[Exercise details]
Begin at the line that contains "Given: Click rendered" and repeat every line from there to the end of the records below, inclusive, without adding any other line.

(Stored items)
= Beginning of Section =
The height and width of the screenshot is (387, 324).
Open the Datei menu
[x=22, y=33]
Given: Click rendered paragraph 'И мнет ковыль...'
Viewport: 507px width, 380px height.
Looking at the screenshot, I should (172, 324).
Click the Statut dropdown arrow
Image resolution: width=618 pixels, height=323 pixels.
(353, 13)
= End of Section =
[Completed task]
Given: Click rendered paragraph 'И мнет ковыль...'
Viewport: 507px width, 380px height.
Looking at the screenshot, I should (172, 324).
Click the Statut dropdown arrow
Image resolution: width=618 pixels, height=323 pixels.
(353, 13)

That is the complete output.